– А вот я вижу, что ты уедешь, золотая. Это написано на твоей тонкой белой ладони.
– Сомневаюсь. А что ещё там написано?
– Ну… Много чего… У тебя всё будет хорошо. У тебя будет ещё двое детей. Подожди… Я вижу, что один из детей…
Цыганка замолчала, как бы сосредоточившись.
– В чём дело? Почему ты замолчала? – неожиданно рассердилась Софья.
– Я говорю только правду. Но не знаю, говорить ли тебе…
– Я не просила тебя гадать мне. Ты сама настояла на том, чтобы рассказать мою судьбу.

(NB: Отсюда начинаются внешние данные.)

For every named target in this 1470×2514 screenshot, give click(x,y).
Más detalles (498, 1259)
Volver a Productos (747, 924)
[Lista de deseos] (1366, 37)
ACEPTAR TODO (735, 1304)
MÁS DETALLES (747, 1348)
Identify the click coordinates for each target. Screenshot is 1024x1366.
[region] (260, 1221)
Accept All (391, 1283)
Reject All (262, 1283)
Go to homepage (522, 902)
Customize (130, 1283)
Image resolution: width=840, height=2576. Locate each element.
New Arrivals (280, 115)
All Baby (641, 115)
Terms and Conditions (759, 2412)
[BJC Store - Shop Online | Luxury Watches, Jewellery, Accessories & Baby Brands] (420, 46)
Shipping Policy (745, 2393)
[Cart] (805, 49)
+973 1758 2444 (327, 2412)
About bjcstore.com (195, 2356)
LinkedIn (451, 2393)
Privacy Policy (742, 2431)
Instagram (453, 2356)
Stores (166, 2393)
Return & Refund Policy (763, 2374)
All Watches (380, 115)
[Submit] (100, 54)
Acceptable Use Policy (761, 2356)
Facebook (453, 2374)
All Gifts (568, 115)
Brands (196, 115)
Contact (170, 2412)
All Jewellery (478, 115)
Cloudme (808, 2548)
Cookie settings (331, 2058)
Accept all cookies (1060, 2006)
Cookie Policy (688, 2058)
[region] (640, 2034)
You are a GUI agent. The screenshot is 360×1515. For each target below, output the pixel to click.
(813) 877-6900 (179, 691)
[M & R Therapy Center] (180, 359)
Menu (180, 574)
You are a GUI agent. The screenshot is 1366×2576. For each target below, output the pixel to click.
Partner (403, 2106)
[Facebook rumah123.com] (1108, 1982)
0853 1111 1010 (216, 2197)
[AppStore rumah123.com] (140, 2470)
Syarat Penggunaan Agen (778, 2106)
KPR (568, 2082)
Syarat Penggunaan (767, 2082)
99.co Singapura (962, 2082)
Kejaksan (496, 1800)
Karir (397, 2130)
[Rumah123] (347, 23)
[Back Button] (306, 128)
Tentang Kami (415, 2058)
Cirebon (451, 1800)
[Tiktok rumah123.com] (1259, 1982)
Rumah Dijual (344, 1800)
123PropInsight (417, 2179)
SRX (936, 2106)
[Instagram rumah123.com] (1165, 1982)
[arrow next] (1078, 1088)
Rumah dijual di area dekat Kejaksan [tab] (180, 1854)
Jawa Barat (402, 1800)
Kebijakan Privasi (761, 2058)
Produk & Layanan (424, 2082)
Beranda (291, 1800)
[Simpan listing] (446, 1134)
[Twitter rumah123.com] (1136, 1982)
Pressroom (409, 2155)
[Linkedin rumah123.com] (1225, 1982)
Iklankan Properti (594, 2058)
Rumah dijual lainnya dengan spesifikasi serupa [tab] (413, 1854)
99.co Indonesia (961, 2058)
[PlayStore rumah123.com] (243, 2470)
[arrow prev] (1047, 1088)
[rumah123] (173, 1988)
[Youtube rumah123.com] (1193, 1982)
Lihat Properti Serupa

И я не дам тебе ни копейки, если не расскажешь мне всё. Но не волнуйся – я всё равно этому не поверю.
– Не сердись, красавица. Я сразу не увидела. Я лучше уйду.
– Ну нет. Теперь ты должна рассказать всё.
Цыганка явно была в замешательстве. Потом она глубоко вздохнула.
– У нас говорят: «Нагадай, цыганка, счастья. А беды не надо».
– Какая ещё беда? Я не верю ни одному твоему слову. Но хочу услышать, что там тебе открылось в моей руке, – глумливо возразила Софья.
Цыганка пристально вгляделась в её лицо.
– Хорошо. Раз ты сама хочешь…Что ж… Ваш сын… Я думаю, второй… Он долго не протянет. Его судьба короткая. Так говорит Ваша рука.
– Это ты так говоришь, мерзкая цыганка. Ты птица дурного знамения. Я не хочу больше слушать твоё карканье.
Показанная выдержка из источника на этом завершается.